Molecularly Engineered Near-Infrared Aggregation-Induced Emission Photosensitizer for In Situ-Activated Light Irradiation-Free Photodynamic Therapy
Jipeng Ding, Tianyu Zhu, Feng Bin, Fan Zheng, Shuai Huang, Fei Chen, Jie Dong, Wenbin Zeng
Abstract
Conventional photodynamic therapy (PDT) suffers from limited efficacy in treating solid tumors due to the poor penetration depth of light. Chemiluminescence-guided PDT emerges as a promising alternative, offering irradiation-free excitation and localized activation for precise tumor targeting. Herein, we report the development of a novel Type-I photosensitizer, DCzIBr, constructed by molecular engineering. DCzIBr exhibits near-infrared (NIR) emission and robust superoxide radical generation. DCzIBr and CPPO were co-encapsulated within F127 micelles to form DCzIBr-C nanoparticles ( DCzIBr-C NPs ), which can be selectively activated by hydrogen peroxide, leading to long-lived NIR chemiluminescence and sustained superoxide radical generation.

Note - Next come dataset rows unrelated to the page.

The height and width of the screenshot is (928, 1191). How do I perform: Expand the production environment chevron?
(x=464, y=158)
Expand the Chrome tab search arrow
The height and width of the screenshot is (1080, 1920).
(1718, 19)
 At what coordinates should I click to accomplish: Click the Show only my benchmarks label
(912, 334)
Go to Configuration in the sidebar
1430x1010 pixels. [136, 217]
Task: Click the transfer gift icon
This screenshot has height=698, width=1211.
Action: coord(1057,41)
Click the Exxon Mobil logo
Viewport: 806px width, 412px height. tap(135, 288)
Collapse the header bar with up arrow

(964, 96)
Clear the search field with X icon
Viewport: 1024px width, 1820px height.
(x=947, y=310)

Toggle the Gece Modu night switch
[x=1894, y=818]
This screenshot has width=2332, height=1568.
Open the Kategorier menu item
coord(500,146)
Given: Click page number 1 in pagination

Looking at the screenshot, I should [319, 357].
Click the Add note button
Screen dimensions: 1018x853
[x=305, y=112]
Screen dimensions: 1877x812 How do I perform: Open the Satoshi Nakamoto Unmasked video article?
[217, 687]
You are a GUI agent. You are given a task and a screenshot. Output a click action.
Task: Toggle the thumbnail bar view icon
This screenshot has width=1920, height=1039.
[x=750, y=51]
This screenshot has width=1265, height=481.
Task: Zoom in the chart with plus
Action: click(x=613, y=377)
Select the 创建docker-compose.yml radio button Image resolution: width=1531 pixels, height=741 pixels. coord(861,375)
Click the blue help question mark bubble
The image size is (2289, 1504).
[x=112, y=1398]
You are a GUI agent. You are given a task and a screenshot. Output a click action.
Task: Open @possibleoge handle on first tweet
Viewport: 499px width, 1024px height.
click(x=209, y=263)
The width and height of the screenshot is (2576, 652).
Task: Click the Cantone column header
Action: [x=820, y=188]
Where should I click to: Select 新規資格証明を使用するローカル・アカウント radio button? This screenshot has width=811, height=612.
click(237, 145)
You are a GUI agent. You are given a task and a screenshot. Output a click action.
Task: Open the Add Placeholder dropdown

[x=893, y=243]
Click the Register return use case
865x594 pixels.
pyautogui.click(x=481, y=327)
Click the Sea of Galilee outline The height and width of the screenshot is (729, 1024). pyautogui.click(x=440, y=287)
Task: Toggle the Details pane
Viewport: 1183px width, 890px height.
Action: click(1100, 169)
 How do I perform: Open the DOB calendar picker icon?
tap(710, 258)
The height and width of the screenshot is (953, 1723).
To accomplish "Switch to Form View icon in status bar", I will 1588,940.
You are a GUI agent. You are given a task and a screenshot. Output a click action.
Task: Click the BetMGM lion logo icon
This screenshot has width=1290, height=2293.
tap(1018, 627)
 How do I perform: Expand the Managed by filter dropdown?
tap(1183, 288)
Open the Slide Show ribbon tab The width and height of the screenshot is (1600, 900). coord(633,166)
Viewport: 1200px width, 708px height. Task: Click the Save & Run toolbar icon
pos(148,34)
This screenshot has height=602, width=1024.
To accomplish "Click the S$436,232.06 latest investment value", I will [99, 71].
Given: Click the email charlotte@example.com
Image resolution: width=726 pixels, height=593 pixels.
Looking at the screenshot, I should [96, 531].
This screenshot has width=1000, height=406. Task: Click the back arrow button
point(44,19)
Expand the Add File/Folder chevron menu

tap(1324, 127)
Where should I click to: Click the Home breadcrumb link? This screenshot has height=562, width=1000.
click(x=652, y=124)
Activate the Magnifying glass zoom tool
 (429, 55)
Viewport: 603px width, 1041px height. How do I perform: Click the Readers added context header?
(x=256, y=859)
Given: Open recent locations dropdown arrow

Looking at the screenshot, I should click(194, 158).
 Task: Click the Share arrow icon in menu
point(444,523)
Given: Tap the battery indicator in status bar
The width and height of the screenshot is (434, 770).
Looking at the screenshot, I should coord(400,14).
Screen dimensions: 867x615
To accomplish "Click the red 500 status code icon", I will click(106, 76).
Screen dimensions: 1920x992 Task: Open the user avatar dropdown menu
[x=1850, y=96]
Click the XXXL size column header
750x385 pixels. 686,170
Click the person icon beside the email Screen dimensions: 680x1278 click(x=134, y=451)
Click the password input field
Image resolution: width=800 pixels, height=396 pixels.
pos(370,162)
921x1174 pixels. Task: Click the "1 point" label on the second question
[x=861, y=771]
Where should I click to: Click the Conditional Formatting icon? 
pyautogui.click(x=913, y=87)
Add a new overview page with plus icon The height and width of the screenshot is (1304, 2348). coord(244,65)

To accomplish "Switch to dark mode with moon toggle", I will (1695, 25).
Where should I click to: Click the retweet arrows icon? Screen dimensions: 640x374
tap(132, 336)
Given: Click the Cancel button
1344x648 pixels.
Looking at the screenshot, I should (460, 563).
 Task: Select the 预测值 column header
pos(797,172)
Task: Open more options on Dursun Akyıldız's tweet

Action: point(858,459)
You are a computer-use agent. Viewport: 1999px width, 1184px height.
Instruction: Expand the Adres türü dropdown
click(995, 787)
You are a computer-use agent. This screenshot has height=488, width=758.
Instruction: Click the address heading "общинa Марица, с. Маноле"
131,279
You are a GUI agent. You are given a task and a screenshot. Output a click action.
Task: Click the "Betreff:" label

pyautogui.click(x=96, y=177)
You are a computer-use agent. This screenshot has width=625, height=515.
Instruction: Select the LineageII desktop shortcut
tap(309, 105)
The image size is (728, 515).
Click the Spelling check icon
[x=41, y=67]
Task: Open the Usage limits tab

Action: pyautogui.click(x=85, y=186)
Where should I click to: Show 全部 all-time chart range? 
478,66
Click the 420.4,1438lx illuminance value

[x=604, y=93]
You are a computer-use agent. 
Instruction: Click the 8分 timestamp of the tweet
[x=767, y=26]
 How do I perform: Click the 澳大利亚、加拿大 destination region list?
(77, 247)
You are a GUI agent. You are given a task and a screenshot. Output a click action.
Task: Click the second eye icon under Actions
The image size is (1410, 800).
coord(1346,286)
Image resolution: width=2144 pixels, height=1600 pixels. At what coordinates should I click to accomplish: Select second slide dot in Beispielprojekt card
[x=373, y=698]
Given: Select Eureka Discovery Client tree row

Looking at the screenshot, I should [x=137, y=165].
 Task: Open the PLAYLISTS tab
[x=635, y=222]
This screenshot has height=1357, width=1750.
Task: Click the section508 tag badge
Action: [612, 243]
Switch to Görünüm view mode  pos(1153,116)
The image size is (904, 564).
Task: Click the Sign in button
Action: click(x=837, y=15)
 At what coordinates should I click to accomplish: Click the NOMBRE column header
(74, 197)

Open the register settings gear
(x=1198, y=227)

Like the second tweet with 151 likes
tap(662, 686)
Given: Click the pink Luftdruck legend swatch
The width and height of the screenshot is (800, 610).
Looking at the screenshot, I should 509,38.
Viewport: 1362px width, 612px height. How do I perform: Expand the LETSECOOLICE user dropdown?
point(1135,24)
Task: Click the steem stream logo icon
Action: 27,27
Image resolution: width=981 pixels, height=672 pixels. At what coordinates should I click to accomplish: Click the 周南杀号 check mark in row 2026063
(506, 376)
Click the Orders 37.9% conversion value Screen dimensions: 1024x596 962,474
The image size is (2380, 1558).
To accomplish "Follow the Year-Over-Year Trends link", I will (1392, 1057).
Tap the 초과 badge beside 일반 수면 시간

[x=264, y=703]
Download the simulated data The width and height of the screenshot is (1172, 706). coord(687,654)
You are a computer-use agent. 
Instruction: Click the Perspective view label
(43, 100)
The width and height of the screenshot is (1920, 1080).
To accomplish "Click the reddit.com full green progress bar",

Notably, the exclusive superoxide radical generation by DCzIBr facilitates a unique recycling mechanism for partial oxygen and hydrogen peroxide within the chemiluminescence-PDT system. In vitro studies demonstrated the light irradiation-free selective killing of tumor cells by DCzIBr-C NPs . Furthermore, successful in vivo antitumor assays highlight the potential of chemiluminescence-PDT for tumor theranostics. This work presents a novel paradigm for constructing irradiation-free PDT based on Type-I photosensitizers.